I was alone in an old house at the beach. A Norther was blowing rain sideways and whipping tall palm trees like buggy whips. And suddenly there my father was on the stage of my mind.I spoke to him as the storm raged outside.

How long has it been since I allowed your face out of the black basement of my unconscious? Three, five, ten years? No, not so long. But sitting here on a stormy day with everyone else scurrying in the rain to do the things they have to do, I am home alone. Fifty-five years sliding back toward twelve nestled in the familiar comfortable silence of this house with the ever present wind outside whining in from the Gulf outside in sheets of rain, like giant mewing tabby cats crying to come in from the rising storm.

Then there you were! My long dead father, full blown like a giant cash register number suddenly punched into view. And, as unbidden as your face, came the waves of anger belching up from deep in the dark waters of my soul.

There we were, confronting each other for the first time in some primal way—two men now, yet one a boy with wreckage of the awe and fear still swirling around the now emerged father face.

“Dad,” I said in a voice surprisingly deep and strong, fueled by an ancient rage. “I hate your guts for not loving me, for preferring Earle when I needed a father more than God Himself. I hate you for never letting me know how you felt in ways I could understand. I became a tall athletic challenger filled with intensity, exuding confidence and faith, but fearful as an unwanted child inside—which I felt I was.”

Your face looks sad—and something else: Is it fear? It is!
◆ ◆ ◆
§ **WORK TO DO**:
A - List every comparison in the memoir excerpt that is introduced by the word "like."
B - In the memoir excerpt, whom does the speaker say his father preferred?
C - Return the part of the memoir excerpt from "I was alone" to "storm raged outside.".

§ **PROVIDED MATERIAL**:
◆ ◆ ◆
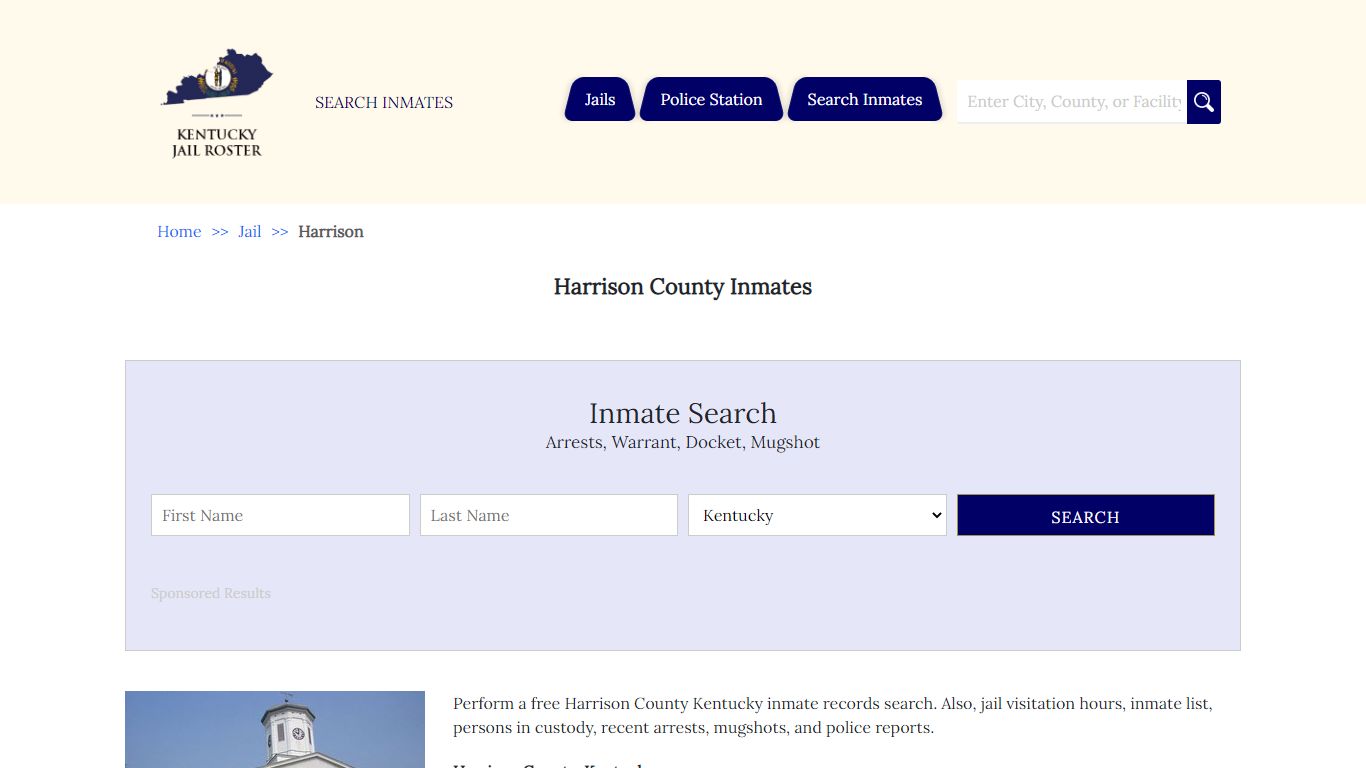Screen dimensions: 1366x768
Task: Select the Police Station button
Action: coord(710,99)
◆ ◆ ◆
§ **SOLUTION LIST**:
A -
- like buggy whips
- like giant mewing tabby cats crying to come in from the rising storm
- like a giant cash register number suddenly punched into view

B - Earle.

C -
I was alone in an old house at the beach. A Norther was blowing rain sideways and whipping tall palm trees like buggy whips. And suddenly there my father was on the stage of my mind.I spoke to him as the storm raged outside.